━━━━━ Data shown

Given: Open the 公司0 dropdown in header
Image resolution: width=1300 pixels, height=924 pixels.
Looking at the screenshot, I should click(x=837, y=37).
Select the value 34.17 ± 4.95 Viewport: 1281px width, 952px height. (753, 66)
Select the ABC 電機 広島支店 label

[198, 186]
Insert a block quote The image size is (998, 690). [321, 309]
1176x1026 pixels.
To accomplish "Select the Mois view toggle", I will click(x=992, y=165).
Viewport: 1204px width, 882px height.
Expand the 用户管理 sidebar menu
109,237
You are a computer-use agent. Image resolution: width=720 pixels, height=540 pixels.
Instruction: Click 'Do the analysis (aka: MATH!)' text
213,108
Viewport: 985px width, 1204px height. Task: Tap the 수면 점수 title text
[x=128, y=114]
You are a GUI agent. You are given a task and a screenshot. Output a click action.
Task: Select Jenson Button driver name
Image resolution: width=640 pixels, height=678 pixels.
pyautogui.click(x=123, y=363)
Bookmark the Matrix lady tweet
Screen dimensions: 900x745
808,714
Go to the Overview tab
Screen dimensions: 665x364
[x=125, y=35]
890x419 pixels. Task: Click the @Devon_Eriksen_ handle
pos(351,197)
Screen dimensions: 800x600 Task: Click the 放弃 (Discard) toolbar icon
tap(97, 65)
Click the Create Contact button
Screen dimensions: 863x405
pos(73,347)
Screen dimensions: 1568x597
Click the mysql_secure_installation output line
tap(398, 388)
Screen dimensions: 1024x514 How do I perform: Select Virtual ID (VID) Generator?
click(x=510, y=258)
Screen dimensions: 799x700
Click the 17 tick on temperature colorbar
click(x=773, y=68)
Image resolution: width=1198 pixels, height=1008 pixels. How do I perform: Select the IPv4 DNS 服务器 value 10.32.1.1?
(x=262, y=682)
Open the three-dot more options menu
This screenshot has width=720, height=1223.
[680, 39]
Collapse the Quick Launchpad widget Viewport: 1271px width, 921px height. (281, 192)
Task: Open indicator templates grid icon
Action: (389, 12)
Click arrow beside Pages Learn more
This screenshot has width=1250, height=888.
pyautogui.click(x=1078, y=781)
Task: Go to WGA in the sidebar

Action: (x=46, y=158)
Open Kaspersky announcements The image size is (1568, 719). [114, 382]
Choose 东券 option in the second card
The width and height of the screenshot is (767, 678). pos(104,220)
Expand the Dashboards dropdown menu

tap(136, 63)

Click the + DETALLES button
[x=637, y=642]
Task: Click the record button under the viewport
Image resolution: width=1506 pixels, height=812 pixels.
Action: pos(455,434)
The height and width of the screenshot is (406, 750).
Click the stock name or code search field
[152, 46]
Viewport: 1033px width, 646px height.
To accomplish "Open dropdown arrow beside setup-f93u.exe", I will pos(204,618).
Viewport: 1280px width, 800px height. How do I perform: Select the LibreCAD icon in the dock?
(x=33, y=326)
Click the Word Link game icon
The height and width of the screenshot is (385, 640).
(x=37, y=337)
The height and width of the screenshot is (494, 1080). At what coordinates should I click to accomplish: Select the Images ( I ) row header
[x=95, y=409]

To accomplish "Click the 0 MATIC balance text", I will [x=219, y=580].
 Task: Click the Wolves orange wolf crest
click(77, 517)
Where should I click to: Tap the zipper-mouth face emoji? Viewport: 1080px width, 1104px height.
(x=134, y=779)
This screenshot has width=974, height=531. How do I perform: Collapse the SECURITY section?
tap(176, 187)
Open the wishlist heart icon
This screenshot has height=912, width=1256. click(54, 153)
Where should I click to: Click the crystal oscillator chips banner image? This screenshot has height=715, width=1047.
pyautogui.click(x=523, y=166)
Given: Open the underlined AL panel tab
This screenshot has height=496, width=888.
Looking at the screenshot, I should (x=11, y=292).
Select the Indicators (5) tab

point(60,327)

━━━━━━━━━━

## Your instructions:
The answer must be an exact copy of every record above.

## Response to this exercise:
Given: Open the 公司0 dropdown in header
Image resolution: width=1300 pixels, height=924 pixels.
Looking at the screenshot, I should click(x=837, y=37).
Select the value 34.17 ± 4.95 Viewport: 1281px width, 952px height. (753, 66)
Select the ABC 電機 広島支店 label

[198, 186]
Insert a block quote The image size is (998, 690). [321, 309]
1176x1026 pixels.
To accomplish "Select the Mois view toggle", I will click(x=992, y=165).
Viewport: 1204px width, 882px height.
Expand the 用户管理 sidebar menu
109,237
You are a computer-use agent. Image resolution: width=720 pixels, height=540 pixels.
Instruction: Click 'Do the analysis (aka: MATH!)' text
213,108
Viewport: 985px width, 1204px height. Task: Tap the 수면 점수 title text
[x=128, y=114]
You are a GUI agent. You are given a task and a screenshot. Output a click action.
Task: Select Jenson Button driver name
Image resolution: width=640 pixels, height=678 pixels.
pyautogui.click(x=123, y=363)
Bookmark the Matrix lady tweet
Screen dimensions: 900x745
808,714
Go to the Overview tab
Screen dimensions: 665x364
[x=125, y=35]
890x419 pixels. Task: Click the @Devon_Eriksen_ handle
pos(351,197)
Screen dimensions: 800x600 Task: Click the 放弃 (Discard) toolbar icon
tap(97, 65)
Click the Create Contact button
Screen dimensions: 863x405
pos(73,347)
Screen dimensions: 1568x597
Click the mysql_secure_installation output line
tap(398, 388)
Screen dimensions: 1024x514 How do I perform: Select Virtual ID (VID) Generator?
click(x=510, y=258)
Screen dimensions: 799x700
Click the 17 tick on temperature colorbar
click(x=773, y=68)
Image resolution: width=1198 pixels, height=1008 pixels. How do I perform: Select the IPv4 DNS 服务器 value 10.32.1.1?
(x=262, y=682)
Open the three-dot more options menu
This screenshot has width=720, height=1223.
[680, 39]
Collapse the Quick Launchpad widget Viewport: 1271px width, 921px height. (281, 192)
Task: Open indicator templates grid icon
Action: (389, 12)
Click arrow beside Pages Learn more
This screenshot has width=1250, height=888.
pyautogui.click(x=1078, y=781)
Task: Go to WGA in the sidebar

Action: (x=46, y=158)
Open Kaspersky announcements The image size is (1568, 719). [114, 382]
Choose 东券 option in the second card
The width and height of the screenshot is (767, 678). pos(104,220)
Expand the Dashboards dropdown menu

tap(136, 63)

Click the + DETALLES button
[x=637, y=642]
Task: Click the record button under the viewport
Image resolution: width=1506 pixels, height=812 pixels.
Action: pos(455,434)
The height and width of the screenshot is (406, 750).
Click the stock name or code search field
[152, 46]
Viewport: 1033px width, 646px height.
To accomplish "Open dropdown arrow beside setup-f93u.exe", I will pos(204,618).
Viewport: 1280px width, 800px height. How do I perform: Select the LibreCAD icon in the dock?
(x=33, y=326)
Click the Word Link game icon
The height and width of the screenshot is (385, 640).
(x=37, y=337)
The height and width of the screenshot is (494, 1080). At what coordinates should I click to accomplish: Select the Images ( I ) row header
[x=95, y=409]

To accomplish "Click the 0 MATIC balance text", I will [x=219, y=580].
 Task: Click the Wolves orange wolf crest
click(77, 517)
Where should I click to: Tap the zipper-mouth face emoji? Viewport: 1080px width, 1104px height.
(x=134, y=779)
This screenshot has width=974, height=531. How do I perform: Collapse the SECURITY section?
tap(176, 187)
Open the wishlist heart icon
This screenshot has height=912, width=1256. click(54, 153)
Where should I click to: Click the crystal oscillator chips banner image? This screenshot has height=715, width=1047.
pyautogui.click(x=523, y=166)
Given: Open the underlined AL panel tab
This screenshot has height=496, width=888.
Looking at the screenshot, I should (x=11, y=292).
Select the Indicators (5) tab

point(60,327)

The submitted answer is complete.